Growth hits a speed bump as the year closes.

The Eurozone's economic engine kept humming along in 2025, notching consistent gains month after month. The trend was clear, positive, and welcomed by markets starved for good news. But as the calendar turned to its final page, the momentum began to fade.

December's Slowdown

The last month of the year told a different story. The expansion didn't stop, but it definitely lost a step. That deceleration throws a question mark over what comes next—is this a temporary breather or the start of a more concerning trend? Analysts are now parsing the data, looking for clues in consumer spending and industrial output that might signal the path for 2026.

For the crypto world, it's another reminder. Traditional finance moves in slow, lumbering cycles, often caught flat-footed by its own lagging indicators. Digital assets, by contrast, price in global sentiment in real-time—no waiting for quarterly revisions from a central bank. One system reports history; the other trades the future.

Services kept it going, but factories pulled back

Factories had a rough year. Manufacturing activity shrank again in December, while services managed to keep growing, though not as strongly. The services activity index dropped to 52.4, down from 53.6 the month before.

That dip shows people were still spending, just not at the same pace. Meanwhile, factory orders fell faster. It was the fifth month in a row that total new business went up, but it was also the weakest reading since September.

Cyrus de la Rubia, chief economist at Hamburg Commercial Bank, said the growth likely sped up overall during the quarter.

Looking ahead, Cyrus said the service sector should stay steady in 2026, while manufacturing might get a lift from more demand for construction equipment and military hardware. “As a result, economic growth of well over 1% should be possible again, but is certainly not overwhelming,” he said.

Spain was the only bright spot. Its composite reading climbed to a two-month high. Germany didn’t fare as well, slowing to a four-month low. Italy barely scraped together any growth. France? Nothing. Its private sector activity flatlined in December.

Prices rise again, central bank holds off on cuts

Things got more expensive last month. Input costs across the Eurozone ROSE at the fastest rate in nine months. The price jump hit both factories and service businesses. But selling prices didn’t change much.

Cyrus said that was probably why the European Central Bank didn’t go ahead with another rate cut in December. “Cost inflation in this sector rose again,” he said, “and that’s the most important reason why the ECB has not implemented any further interest rate cuts and does not appear to be planning any.”

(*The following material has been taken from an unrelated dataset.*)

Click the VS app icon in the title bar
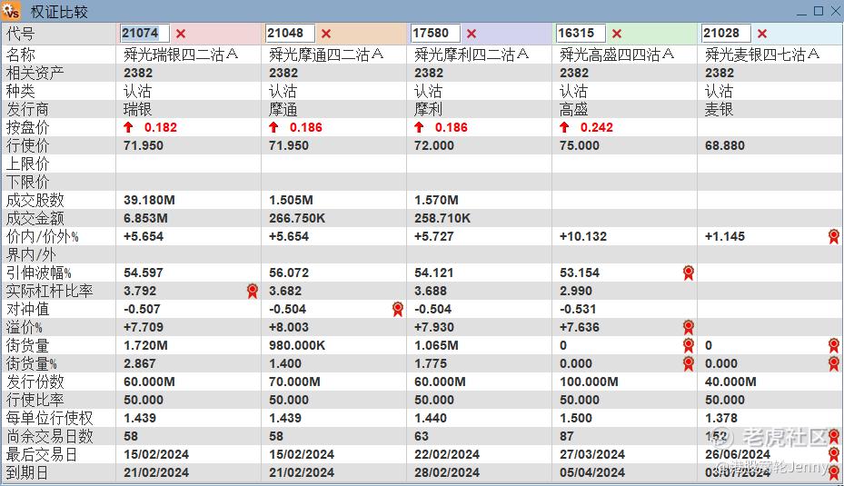The height and width of the screenshot is (486, 844). coord(11,11)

Job numbers ticked up a bit, but the gain was small. Manufacturing layoffs continued, and they held back bigger improvements in hiring across the region.

Markets ended the year mixed. Switzerland’s SMI dropped 0.27% to 13,210.98. Finland’s HEX added 0.53%, closing at 12,483.02. Spain’s IBEX 35 climbed 0.24%. Germany’s DAX nudged up 0.14%. France’s CAC slipped 0.4%. Italy’s FTSE MIB gained 0.36%. The broader STOXX 600 edged up 0.17% to 602.78.

Currencies stayed mostly quiet. The euro lost ground against the dollar, landing at 1.171. It dropped slightly against the yen, settled at 183.12, and held steady against the pound at 0.866.

Bond yields fell across the board. Germany’s 10-year closed at 2.851%, Italy’s at 3.505%, and France’s at 3.562%. That wrapped up a long, uneven year where the Eurozone stayed afloat thanks to services, while factories kept falling behind.